EXERCISE OBJECTIVE:
Produce a character-for-character copy of the data below.

Collection entries:
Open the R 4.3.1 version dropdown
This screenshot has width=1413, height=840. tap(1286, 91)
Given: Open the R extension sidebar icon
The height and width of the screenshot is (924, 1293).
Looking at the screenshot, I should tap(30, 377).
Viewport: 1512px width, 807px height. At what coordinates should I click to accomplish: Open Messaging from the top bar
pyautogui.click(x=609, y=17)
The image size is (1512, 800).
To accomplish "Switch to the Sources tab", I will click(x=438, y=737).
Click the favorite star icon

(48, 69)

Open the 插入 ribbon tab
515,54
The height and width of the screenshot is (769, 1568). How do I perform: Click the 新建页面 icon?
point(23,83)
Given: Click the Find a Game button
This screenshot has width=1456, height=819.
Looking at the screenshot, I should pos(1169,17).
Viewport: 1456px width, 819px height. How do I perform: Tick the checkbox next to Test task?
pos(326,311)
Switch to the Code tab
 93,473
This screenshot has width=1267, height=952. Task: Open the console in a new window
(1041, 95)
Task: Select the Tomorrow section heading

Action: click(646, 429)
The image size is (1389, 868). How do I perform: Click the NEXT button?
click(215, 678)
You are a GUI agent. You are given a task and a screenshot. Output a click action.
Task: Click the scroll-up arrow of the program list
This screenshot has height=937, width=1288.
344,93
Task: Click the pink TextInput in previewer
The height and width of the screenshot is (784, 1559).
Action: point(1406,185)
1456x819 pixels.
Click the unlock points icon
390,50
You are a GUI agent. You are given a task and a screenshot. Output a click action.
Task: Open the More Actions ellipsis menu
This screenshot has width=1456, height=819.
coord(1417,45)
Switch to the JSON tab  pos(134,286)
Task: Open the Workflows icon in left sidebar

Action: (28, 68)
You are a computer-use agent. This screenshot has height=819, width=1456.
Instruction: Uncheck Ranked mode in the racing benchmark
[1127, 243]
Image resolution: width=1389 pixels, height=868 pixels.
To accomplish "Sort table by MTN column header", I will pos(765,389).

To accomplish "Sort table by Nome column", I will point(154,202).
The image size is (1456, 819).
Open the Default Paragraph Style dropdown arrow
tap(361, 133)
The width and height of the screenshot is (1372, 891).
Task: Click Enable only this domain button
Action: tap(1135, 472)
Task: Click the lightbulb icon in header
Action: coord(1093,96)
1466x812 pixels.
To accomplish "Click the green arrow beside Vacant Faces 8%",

RESULT BELOW:
Open the R 4.3.1 version dropdown
This screenshot has width=1413, height=840. tap(1286, 91)
Given: Open the R extension sidebar icon
The height and width of the screenshot is (924, 1293).
Looking at the screenshot, I should tap(30, 377).
Viewport: 1512px width, 807px height. At what coordinates should I click to accomplish: Open Messaging from the top bar
pyautogui.click(x=609, y=17)
The image size is (1512, 800).
To accomplish "Switch to the Sources tab", I will click(x=438, y=737).
Click the favorite star icon

(48, 69)

Open the 插入 ribbon tab
515,54
The height and width of the screenshot is (769, 1568). How do I perform: Click the 新建页面 icon?
point(23,83)
Given: Click the Find a Game button
This screenshot has width=1456, height=819.
Looking at the screenshot, I should pos(1169,17).
Viewport: 1456px width, 819px height. How do I perform: Tick the checkbox next to Test task?
pos(326,311)
Switch to the Code tab
 93,473
This screenshot has width=1267, height=952. Task: Open the console in a new window
(1041, 95)
Task: Select the Tomorrow section heading

Action: click(646, 429)
The image size is (1389, 868). How do I perform: Click the NEXT button?
click(215, 678)
You are a GUI agent. You are given a task and a screenshot. Output a click action.
Task: Click the scroll-up arrow of the program list
This screenshot has height=937, width=1288.
344,93
Task: Click the pink TextInput in previewer
The height and width of the screenshot is (784, 1559).
Action: point(1406,185)
1456x819 pixels.
Click the unlock points icon
390,50
You are a GUI agent. You are given a task and a screenshot. Output a click action.
Task: Open the More Actions ellipsis menu
This screenshot has width=1456, height=819.
coord(1417,45)
Switch to the JSON tab  pos(134,286)
Task: Open the Workflows icon in left sidebar

Action: (28, 68)
You are a computer-use agent. This screenshot has height=819, width=1456.
Instruction: Uncheck Ranked mode in the racing benchmark
[1127, 243]
Image resolution: width=1389 pixels, height=868 pixels.
To accomplish "Sort table by MTN column header", I will pos(765,389).

To accomplish "Sort table by Nome column", I will point(154,202).
The image size is (1456, 819).
Open the Default Paragraph Style dropdown arrow
tap(361, 133)
The width and height of the screenshot is (1372, 891).
Task: Click Enable only this domain button
Action: tap(1135, 472)
Task: Click the lightbulb icon in header
Action: coord(1093,96)
1466x812 pixels.
To accomplish "Click the green arrow beside Vacant Faces 8%",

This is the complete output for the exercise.